The aging demographic of the electorate is a recent phenomena for democratic governments.  The earlier success of democracies occurred at a time when the electorate was much younger.  The consequences of elections often impose the most burdens on the young adults as in the examples of military, policing, heavy labor, and even in labor-intensive medical work such as nursing.  The younger adults will also be the ones providing a major part of the tax revenues.   The young population was more likely to accept these burdens when their members had a dominant influence on deciding the election.

The challenge for a government of an aging population is whether the younger generation will support the government policies that are dominantly in the interests of the more populous older generations.   In order to enforce the laws that provide these benefits to the older generations, the government needs the labors and cooperation of the younger population.   Without this cooperation, the government will not be able to deliver the benefits to the older generation.

Currently, our government is enjoying a peaceful domestic environment.   This peace is a result of momentum of several decades of relatively calm domestic politics without massive riots or turmoil.   Young people in particular have not experienced in their life-times the challenging movements that occurred in the 1960s or the even more challenging progressive movements that occurred a century ago.   Perhaps the young people remain relatively comfortable so they are not demanding large scale action.   Recent protests concerning perceived police violence indicate some new interest in protests, but these have not caught on in a large scale like the progressive movements of a century ago.

The Middle East provides a different example where we are seeing a lot of instabilities.  In particular, we see even recent democratic elections being ineffective against destabilizing efforts.   For example, the elections in Iraq have not helped solve the problems in that country.   This lack of success of democracy occurs despite their age demographics are more consistent with the demographics in early US history.

In the Middle East, the instability seems to have a very explicit explanation of a conflict of Ideologies.   This may be an accurate explanation, but I wonder about the possibility that the vocal justification of the conflict may hide a deeper truth of a generational conflict.  This alternative explanation is contradicted by the facts of a low median age for the population.

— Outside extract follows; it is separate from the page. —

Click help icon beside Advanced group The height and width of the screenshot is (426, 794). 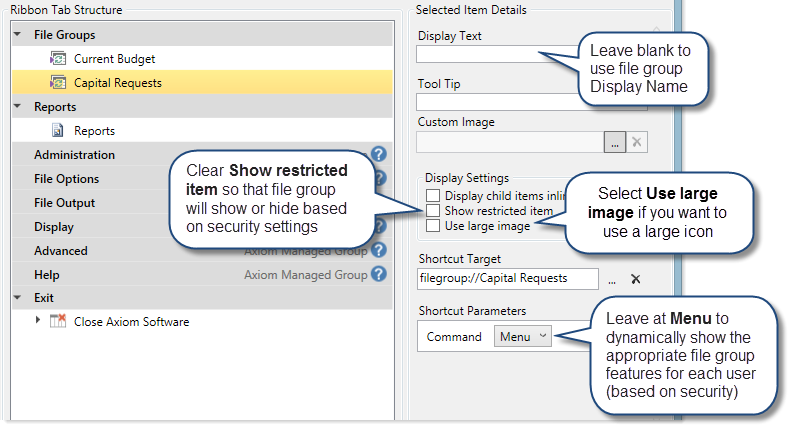pyautogui.click(x=379, y=251)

Recent elections that should have given the younger generation an adequate opportunity to be represented.

The ideological explanation seems to have stronger explanatory power because the competing ideology explicitly rejects the validity of democratic government because it prefers a theocratic form of government.  If they reject democracy, they are not participating in elections.

The problem with this explanation is that it does not help much to explain why this theocratic form of government has become popular only recently.   The advocated theocratic government is a return to practices that occurred for many earlier centuries.  This ideology of government is not new, but the popularity and success is.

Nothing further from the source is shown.